L'information a fait rebondir les marchés européens, qui évoluaient dans le rouge après une adjudication décevante de l'Italie. Rome a dû servir un rendement record de 6,5% à six mois lors d'une adjudication de 10 milliards d'euros de papier à court terme, accentuant la pression sur la troisième économie de la zone euro et son nouveau gouvernement.

On a appris par ailleurs de sources proches du Parti populaire que le nouveau gouvernement espagnol envisageait, entre autres options, de demander une aide internationale pour restaurer les finances publiques du pays.

Les valeurs européennes ont conforté leurs gains après l'ouverture en hausse de Wall Street, l'indice Eurostoxx 50 terminant sur une progression de 1,01%.

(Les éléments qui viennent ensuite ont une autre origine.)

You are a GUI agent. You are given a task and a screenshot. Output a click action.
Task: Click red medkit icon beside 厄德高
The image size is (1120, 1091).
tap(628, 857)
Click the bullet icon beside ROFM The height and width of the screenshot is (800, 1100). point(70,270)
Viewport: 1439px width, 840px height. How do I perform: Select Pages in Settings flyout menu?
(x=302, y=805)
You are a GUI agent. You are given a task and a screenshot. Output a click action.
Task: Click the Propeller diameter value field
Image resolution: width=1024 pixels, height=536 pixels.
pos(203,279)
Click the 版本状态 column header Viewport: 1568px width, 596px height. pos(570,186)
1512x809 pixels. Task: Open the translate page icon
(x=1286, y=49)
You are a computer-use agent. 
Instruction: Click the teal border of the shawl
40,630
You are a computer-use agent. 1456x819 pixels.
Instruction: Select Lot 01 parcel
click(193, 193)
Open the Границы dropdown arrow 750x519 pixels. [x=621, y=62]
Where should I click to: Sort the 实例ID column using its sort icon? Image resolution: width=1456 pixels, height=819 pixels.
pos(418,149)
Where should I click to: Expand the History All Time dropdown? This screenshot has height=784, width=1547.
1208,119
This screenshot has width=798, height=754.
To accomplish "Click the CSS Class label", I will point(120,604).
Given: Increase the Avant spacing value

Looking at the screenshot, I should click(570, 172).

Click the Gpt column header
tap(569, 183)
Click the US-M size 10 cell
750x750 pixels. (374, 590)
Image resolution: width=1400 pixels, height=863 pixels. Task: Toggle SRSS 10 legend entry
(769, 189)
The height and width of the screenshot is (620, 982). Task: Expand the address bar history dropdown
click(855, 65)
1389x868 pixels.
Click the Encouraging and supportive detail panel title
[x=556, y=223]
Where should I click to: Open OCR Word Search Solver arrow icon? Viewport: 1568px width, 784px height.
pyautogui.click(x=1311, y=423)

À Paris, l'indice CAC 40 a clôturé en hausse de 1,23% à 2.856,97 points après six séances consécutives de baisse. Sur la semaine, l'indice a perdu 4,67%.

Londres a gagné 0,72%, Francfort 1,19%, Milan 0,12% et Madrid 0,54%.

Wall Street s'essouffle après avoir ouvert en rebond. La séance, écourtée en raison du pont de Thanksgiving, est marquée par de faibles volumes et une forte volatilité. Le bon démarrage de la saison des fêtes de fin d'année en ce jour de Black Friday - traditionnellement marqué par une ruée dans les magasins - ne suffit pas à faire oublier le casse-tête de la crise européenne de la dette.

L'euro est en baisse sur la séance, autour de 1,3250 dollar, après être tombé à un plus bas de sept semaines face au billet vert à 1,3210 dollar selon des données Reuters.

Le dollar a atteint un plus haut de sept semaines face à un panier de devises, les investisseurs étant en quête de la liquidité qu'offre le billet vert. Sa hausse fait par ailleurs reculer le prix de l'or.

Les cours des Treasuries reculent, tout comme ceux des Bunds, alors que les investisseurs se délestent de leurs titres de dettes souveraines européennes et que les CDS à cinq ans sur l'Allemagne ont atteint un plus haut depuis la création de la zone euro.

Le rendement de la dette italienne à deux ans a atteint vendredi un nouveau pic depuis la création de l'euro, touchant 8,03%, en hausse de 40 pdb sur la séance. La Banque centrale européenne (BCE) est de nouveau intervenue sur le marché secondaire pour racheter des obligations italiennes et espagnoles, ont rapporté des traders.

Dans le même temps, la prime pour détenir de la dette belge à 10 ans plutôt que du papier allemand de même échéance a atteint un plus haut depuis au moins 2008 à 368 points de base (pdb).

Les cours du pétrole hésitent entre hausse et baisse, en écho à Wall Street et sur fond de craintes de voir la crise de la dette peser sur la demande d'or noir.